Jason Erik Lundberg wrote this review.
Kyler England’s newest album is a thing of beauty. Her previous album and EP dealt with the death of her mother from cancer, and of trying to comprehend how and why this could happen. Her music, while well written and performed with enormous heart, was very melancholy and could be depressing. But it seems that with A Flower Grows in Stone, she is finally coming to terms with that loss and moving on, learning to live again. Part folk acousticness and part pop sensibility, the new album explores themes of love, fame, and sacrifice in the modern world, and it is by far the best thing she has done yet.
Kyler grew up in North Carolina, and actually graduated from N.C. State University with a B.S. in Chemistry, but throughout much of her life, the drive to create and sing was there. While in college, she released/ Cocooning, an acoustic self-produced EP which displayed her immense potential and her sultry soul-searing voice. After graduation, she decided to forgo her formal education and moved to Boston to study songwriting at the Berklee College of Music. While there, she was nominated for many music and songwriting awards, and several of her songs started getting airplay on college stations around the country. It was also in Boston where she met her frequent collaborator, producer Richard Oliver Furch, who brought his considerable skill to Kyler’s album If the World Would Just End in 2000 and her EP How Many Angels? in 2001. She has lived in New York City since 2001, though she tirelessly tours both coasts to promote her music. Her most recent honors include winning the 2002 North Carolina Songwriters Competition for her songs “Higher Ground” and “Dead End,” both of which appear on the new album.
Kyler’s skill with writing songs, as well as singing them, has made quantum leaps with each new work that she creates, and A Flower Grows in Stone is her best effort to date. Not to say that there were noticeable flaws in her earlier albums, but her newest creation frankly blows them all out of the water. The album starts off with “Something So Beautiful”, a meditation on getting over physical abuse, whose opening thirty seconds I find impossible to get out of my head for their sheer quintessence. Many of the songs on the album are conversations with a lover, asking him not to leave, or commenting on how much he completes her life, or simply wanting him to stay in bed while the snow piles up ten feet tall outside.

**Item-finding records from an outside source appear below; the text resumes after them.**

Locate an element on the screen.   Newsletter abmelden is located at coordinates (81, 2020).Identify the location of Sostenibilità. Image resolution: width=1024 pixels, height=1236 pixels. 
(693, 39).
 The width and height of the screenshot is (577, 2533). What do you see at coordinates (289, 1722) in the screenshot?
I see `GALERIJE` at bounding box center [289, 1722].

Kyler brings some of her chemical knowledge to “Radioactive,” a clever pop song about a girl who cares about nothing but getting her song on the radio, and “Distill,” a reflection on leaving someone though you still love them. She celebrates finding the one person in her life who makes her feel whole in “Big City Boy” and “The One.” And perhaps her best written song “Laika,” mourns the life of the little Russian dog who was shot into space but never returned.
There are two parts to this album: the first part is filled with her more pop-oriented stuff, accompanied by her full band, and the second part harkens back to her acoustic roots with minimal production and unplugged guitar. These parts are separated by a thirty-five second “coffee break” where, if you listen closely, you can hear glasses and cups clinking together. It’s not until you’ve listened to the last note on the album that you realize how well she fits in both roles: pop singer and sultry folk songwriter. Get in on the ground floor and buy this album at the beginning of this incredibly talented musician’s career. You’ll be able to tell all your friends you listened to Kyler before she made it big.